-- Opening Marker --

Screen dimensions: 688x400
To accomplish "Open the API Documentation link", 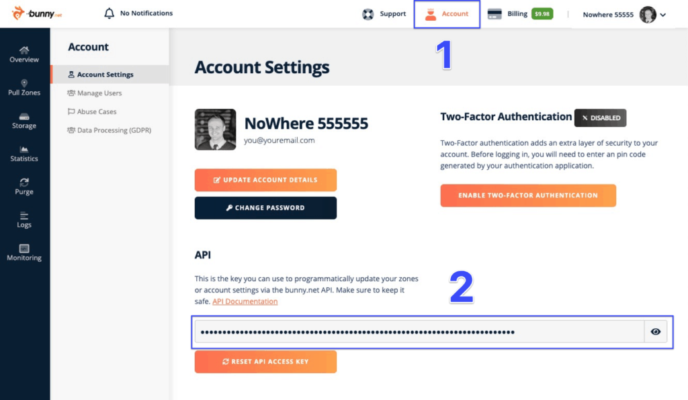I will coord(245,301).
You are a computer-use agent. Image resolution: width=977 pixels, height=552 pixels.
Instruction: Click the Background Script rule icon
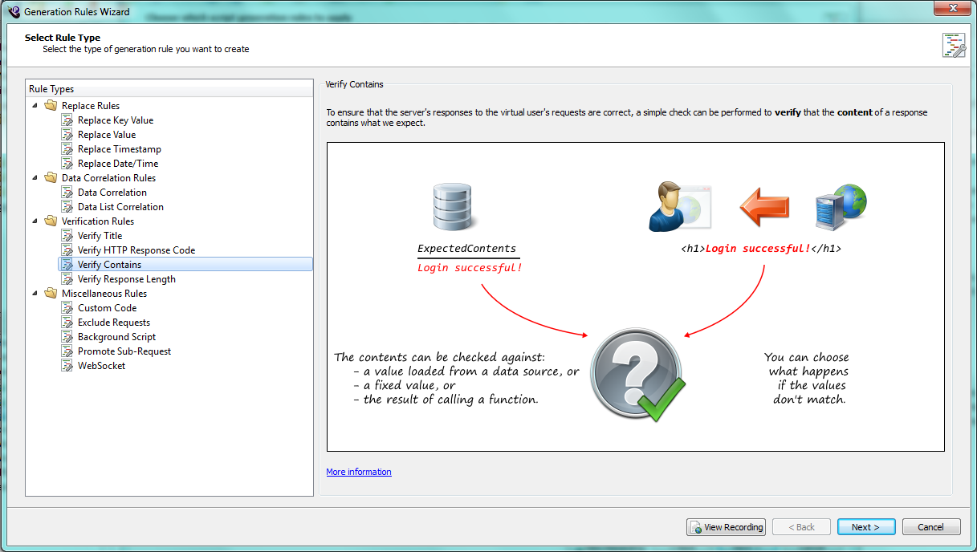pyautogui.click(x=67, y=337)

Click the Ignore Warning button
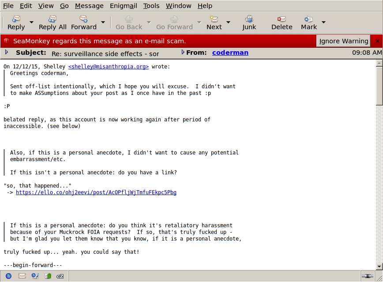pyautogui.click(x=343, y=41)
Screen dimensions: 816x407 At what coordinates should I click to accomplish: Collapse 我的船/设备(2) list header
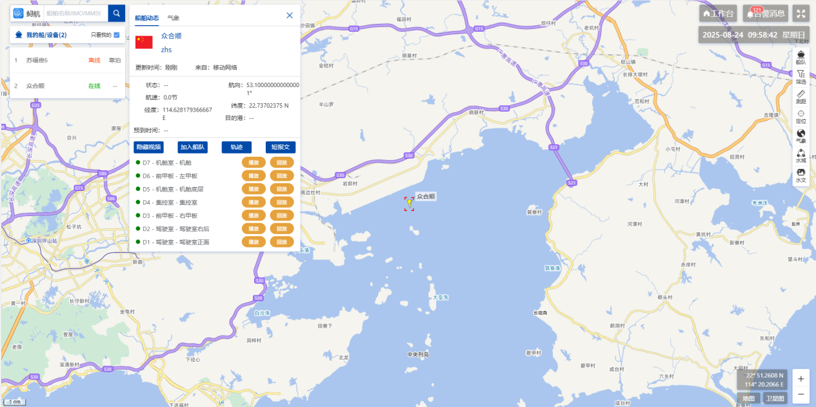point(46,35)
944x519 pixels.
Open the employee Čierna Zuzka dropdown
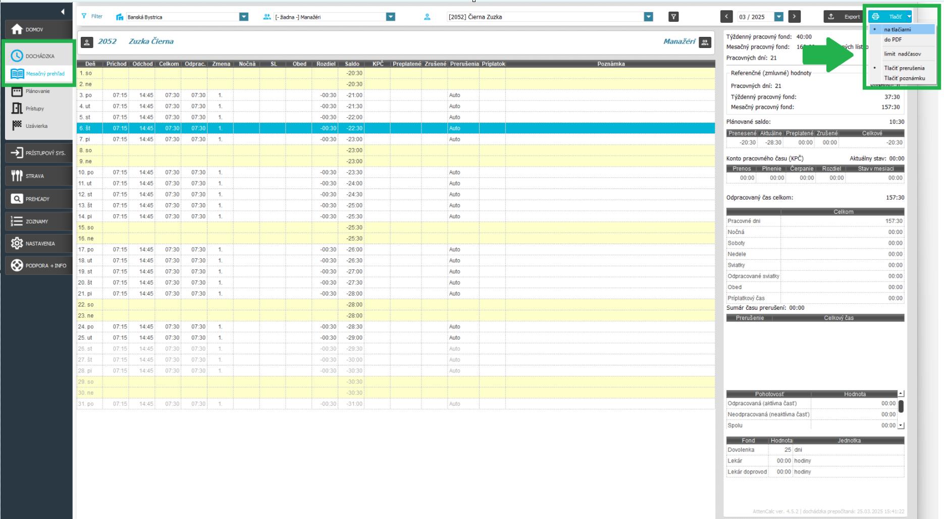(x=648, y=17)
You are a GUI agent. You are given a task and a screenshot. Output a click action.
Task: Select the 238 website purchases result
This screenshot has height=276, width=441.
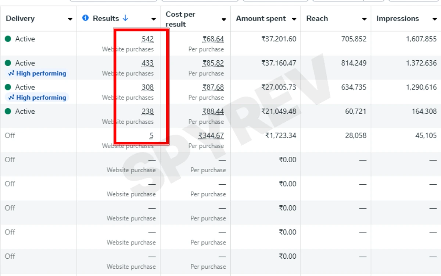tap(147, 112)
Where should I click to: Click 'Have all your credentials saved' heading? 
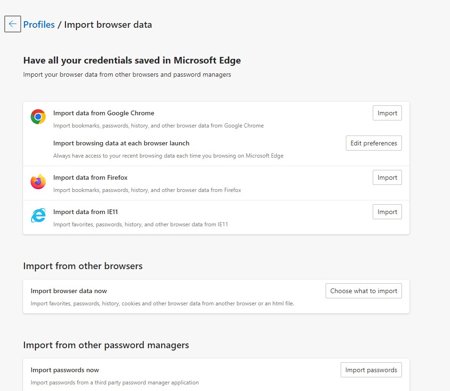(x=132, y=61)
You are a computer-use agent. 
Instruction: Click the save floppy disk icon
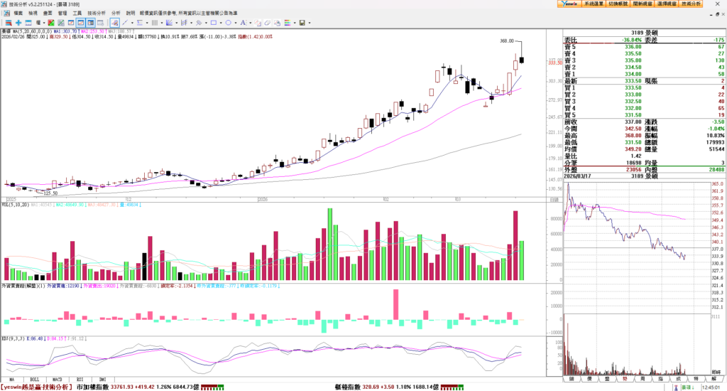(x=302, y=23)
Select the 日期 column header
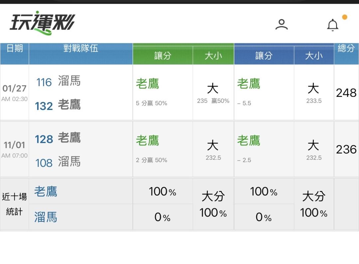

-- Closing Marker --

Instructions to follow :: When a line of the records has the word "pixels", pick it out and copy it.

Response ::
You are a computer-use agent. Image resolution: width=977 pixels, height=552 pixels.
944x519 pixels.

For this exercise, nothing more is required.